Breast reconstruction, either implant-based or autologous tissue, is a crucial component to the care of breast cancer patients. Autologous free tissue transfer has many advantages over implant-based reconstruction, as it provides a more natural appearance to the breast, longer-lasting results, more satisfying nipple areola complex (NAC) outcomes, and an overall more satisfying reconstructive outcome for patients^[1,2]. Patients undergoing autologous tissue reconstruction have been shown to have increased satisfaction with their breast reconstruction, overall outcomes, and quality of life^[3-5].
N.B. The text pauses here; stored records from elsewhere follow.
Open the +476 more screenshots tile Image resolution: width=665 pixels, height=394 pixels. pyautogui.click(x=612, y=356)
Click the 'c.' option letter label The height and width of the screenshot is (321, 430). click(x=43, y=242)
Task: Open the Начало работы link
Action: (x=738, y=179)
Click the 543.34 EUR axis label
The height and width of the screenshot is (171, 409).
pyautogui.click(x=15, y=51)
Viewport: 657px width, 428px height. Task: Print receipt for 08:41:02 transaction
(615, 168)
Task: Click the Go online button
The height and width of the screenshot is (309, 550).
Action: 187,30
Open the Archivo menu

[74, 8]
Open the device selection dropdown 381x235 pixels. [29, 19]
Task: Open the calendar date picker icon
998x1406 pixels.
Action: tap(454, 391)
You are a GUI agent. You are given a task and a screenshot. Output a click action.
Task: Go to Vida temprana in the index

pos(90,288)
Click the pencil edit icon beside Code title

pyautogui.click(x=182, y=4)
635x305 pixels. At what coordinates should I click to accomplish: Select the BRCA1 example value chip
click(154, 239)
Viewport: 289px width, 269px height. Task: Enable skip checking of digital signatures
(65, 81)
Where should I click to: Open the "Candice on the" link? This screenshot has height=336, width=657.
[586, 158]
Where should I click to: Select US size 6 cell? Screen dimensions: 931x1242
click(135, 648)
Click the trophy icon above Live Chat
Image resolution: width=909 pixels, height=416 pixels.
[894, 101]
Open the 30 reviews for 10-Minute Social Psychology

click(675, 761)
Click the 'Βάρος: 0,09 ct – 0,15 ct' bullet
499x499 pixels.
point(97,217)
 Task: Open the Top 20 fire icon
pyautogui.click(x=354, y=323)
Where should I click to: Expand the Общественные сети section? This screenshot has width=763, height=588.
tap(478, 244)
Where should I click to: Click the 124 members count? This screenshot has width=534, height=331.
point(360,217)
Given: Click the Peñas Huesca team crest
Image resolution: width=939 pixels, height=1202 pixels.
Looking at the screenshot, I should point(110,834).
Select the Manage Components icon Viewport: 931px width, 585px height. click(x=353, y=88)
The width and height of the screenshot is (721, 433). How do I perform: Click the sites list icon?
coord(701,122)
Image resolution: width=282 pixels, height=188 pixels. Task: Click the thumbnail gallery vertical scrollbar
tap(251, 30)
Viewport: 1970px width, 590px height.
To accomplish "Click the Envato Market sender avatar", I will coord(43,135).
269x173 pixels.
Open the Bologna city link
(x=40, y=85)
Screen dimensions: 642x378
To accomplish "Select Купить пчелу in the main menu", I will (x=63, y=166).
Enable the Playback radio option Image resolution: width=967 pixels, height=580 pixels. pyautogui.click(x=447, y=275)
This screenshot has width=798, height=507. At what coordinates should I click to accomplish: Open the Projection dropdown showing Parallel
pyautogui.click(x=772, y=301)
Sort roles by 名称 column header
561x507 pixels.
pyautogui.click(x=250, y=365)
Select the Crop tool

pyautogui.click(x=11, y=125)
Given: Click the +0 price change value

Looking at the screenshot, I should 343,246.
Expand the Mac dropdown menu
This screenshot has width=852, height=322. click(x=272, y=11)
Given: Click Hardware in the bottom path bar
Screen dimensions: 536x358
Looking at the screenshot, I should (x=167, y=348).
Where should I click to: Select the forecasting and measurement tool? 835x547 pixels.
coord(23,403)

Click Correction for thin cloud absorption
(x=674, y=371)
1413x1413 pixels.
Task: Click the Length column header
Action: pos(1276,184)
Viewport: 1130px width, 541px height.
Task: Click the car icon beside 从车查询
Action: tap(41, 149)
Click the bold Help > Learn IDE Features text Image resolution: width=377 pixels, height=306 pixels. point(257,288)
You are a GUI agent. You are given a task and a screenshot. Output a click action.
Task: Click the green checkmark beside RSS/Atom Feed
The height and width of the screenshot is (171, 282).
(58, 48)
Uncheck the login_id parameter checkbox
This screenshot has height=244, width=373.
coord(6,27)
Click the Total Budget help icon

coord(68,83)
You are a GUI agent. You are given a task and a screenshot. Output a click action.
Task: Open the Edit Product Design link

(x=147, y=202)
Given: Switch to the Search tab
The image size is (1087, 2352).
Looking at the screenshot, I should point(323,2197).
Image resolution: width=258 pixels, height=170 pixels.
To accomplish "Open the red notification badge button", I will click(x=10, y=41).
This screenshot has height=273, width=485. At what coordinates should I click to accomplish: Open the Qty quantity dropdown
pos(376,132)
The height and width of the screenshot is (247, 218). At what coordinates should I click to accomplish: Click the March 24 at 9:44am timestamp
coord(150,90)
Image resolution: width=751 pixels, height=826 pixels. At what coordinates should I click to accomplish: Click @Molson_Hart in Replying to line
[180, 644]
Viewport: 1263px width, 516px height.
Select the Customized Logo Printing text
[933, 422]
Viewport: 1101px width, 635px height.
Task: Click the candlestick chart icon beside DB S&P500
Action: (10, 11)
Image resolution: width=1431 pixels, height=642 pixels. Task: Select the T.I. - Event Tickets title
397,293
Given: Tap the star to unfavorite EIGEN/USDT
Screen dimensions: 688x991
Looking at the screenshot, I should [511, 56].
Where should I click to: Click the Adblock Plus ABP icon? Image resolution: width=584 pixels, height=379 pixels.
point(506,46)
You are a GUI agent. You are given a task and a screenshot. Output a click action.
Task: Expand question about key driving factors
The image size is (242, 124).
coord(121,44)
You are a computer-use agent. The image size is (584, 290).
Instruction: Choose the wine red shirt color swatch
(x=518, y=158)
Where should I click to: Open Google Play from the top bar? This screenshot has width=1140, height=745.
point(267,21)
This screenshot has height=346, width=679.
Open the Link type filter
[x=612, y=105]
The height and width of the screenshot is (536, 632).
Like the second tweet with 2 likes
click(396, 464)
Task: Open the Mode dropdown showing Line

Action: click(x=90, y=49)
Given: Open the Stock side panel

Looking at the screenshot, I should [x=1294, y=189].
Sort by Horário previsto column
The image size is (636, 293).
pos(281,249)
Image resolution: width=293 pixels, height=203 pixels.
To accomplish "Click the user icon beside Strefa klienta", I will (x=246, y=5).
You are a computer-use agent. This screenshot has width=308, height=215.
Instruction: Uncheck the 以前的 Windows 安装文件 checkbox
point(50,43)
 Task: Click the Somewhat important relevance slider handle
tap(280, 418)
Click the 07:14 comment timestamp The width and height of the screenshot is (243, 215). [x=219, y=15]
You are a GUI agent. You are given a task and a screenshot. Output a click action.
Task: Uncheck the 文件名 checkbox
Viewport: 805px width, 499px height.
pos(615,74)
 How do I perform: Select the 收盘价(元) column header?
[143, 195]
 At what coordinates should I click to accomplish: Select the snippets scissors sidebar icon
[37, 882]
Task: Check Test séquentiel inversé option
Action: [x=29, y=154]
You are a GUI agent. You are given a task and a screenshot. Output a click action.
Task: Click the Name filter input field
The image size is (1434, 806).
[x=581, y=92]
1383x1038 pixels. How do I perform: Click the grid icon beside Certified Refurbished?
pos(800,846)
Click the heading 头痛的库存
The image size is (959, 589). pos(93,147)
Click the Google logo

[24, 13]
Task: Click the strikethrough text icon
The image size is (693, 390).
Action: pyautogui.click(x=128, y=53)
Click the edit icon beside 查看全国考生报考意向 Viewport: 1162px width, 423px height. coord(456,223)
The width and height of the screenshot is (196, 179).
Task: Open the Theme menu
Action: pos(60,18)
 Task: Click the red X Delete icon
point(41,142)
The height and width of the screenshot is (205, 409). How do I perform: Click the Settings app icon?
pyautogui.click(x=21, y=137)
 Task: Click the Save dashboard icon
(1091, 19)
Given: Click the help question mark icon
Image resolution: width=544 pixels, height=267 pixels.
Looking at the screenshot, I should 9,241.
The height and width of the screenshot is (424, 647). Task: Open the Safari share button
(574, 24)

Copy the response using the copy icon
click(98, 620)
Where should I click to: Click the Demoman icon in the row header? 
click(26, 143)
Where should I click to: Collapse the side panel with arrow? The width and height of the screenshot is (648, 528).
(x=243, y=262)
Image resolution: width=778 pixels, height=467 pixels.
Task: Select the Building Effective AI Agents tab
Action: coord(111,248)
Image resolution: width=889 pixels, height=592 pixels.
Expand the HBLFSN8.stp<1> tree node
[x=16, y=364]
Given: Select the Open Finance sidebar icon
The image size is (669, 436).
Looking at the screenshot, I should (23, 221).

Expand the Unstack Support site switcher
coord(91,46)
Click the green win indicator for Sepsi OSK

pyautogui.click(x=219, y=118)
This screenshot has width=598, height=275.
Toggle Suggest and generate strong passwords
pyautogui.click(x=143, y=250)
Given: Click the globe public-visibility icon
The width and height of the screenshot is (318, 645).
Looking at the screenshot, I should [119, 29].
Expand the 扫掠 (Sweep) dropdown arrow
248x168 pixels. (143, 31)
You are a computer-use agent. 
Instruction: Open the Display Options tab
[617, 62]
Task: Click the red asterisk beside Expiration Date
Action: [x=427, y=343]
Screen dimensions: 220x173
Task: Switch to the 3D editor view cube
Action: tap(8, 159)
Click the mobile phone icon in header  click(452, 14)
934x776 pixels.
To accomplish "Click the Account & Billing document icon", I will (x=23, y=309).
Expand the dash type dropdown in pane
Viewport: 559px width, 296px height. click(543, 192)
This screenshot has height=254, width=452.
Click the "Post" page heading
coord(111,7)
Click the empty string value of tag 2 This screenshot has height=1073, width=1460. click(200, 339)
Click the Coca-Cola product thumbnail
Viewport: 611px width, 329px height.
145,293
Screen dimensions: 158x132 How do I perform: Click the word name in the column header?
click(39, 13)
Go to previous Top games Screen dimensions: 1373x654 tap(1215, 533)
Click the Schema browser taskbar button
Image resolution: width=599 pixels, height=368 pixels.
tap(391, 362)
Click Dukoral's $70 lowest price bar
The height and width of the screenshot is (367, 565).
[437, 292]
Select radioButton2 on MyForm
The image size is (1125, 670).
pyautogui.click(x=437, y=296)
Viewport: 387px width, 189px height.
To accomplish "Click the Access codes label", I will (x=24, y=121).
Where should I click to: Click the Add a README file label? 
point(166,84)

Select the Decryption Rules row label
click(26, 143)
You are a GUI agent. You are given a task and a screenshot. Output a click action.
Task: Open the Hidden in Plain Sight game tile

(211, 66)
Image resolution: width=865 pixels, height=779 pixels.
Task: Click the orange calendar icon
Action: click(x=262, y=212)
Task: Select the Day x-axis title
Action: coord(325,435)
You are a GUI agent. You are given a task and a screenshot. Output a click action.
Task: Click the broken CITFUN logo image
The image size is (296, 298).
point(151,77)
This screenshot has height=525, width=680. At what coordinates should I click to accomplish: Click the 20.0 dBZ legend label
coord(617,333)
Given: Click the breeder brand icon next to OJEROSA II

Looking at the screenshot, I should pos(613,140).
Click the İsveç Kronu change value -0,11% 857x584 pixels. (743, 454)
Perforator-based flaps are the cornerstone of autologous breast reconstruction^[6]. The lumbar artery perforator (LAP) flap is a perforator flap based on the deep lumbar artery perforators that arise from the aorta, and course superficially to supply the skin and subcutaneous tissue of the lumbar region^[7-9] [Figure 1]. This fasciocutanous flap is not associated with any functional defects and pain at the donor site is de minimus as a result of the muscle-preserving approach. This highly versatile flap was first described as a pedicled flap for loco-regional coverage of sacral pressure sores and midline back defects^[10,11]. The LAP flap was then described as a free flap for breast reconstruction by de Weerd et al. as an alternative for patients with relative contraindications for abdominally-based flap breast reconstruction^[12]. In the years since de Weerd’s publication, the LAP flap has slowly been gaining popularity, primarily as a “secondary” flap option for breast reconstruction, typically utilized when the abdomen is not a sufficient or suitable option^[12].

Figure 1. Preoperative MRA of lumbar perforator vessels. MRA: Magnetic resonance angiogram; ES: erector spinae; QL: quadratus lumborum.

While abdominally-based free flaps are the most frequently used donor site for autologous breast reconstruction, patients lacking sufficient abdominal tissue or with a history of abdominal surgery that precludes the use of the abdominal donor site may require other flap options to achieve breast restoration^[13]. While thigh-based flaps provide reliable outcomes and high patient satisfaction, they often necessitate stacking of flaps to provide adequate tissue for breast reconstruction and donor scar placement can be challenging^[11,12]. Thigh-based flaps have also been shown to have high rates of wound healing complications and unfavorable donor site aesthetics^[14,15]. Trunk-based flaps such as the LAP flap are an alternative option that can facilitate aesthetic breast reconstruction with superior results to thigh flaps at the donor site. It is our thesis that donor sites for reconstructive surgery should mimic the principles of aesthetic body contouring. The tissue utilized with a LAP flap is fairly analogous to that removed during a lower body lift and, therefore, has the net effect of lifting the buttocks and narrowing the waistline^[16,17]. For this reason, we consider the LAP flap donor site preferable to horizontally based thigh and buttock flaps, as the latter donor sites do not have corollaries in body contouring surgery. That said, the LAP flap, like the superior gluteal artery perforator (SGAP) flap, is associated with higher flap failure rates than abdominally-based and thigh-based flaps due to short vascular pedicles and increased complication rates, and this should be considered and discussed with potential LAP candidates as part of the informed consent process^[14-16].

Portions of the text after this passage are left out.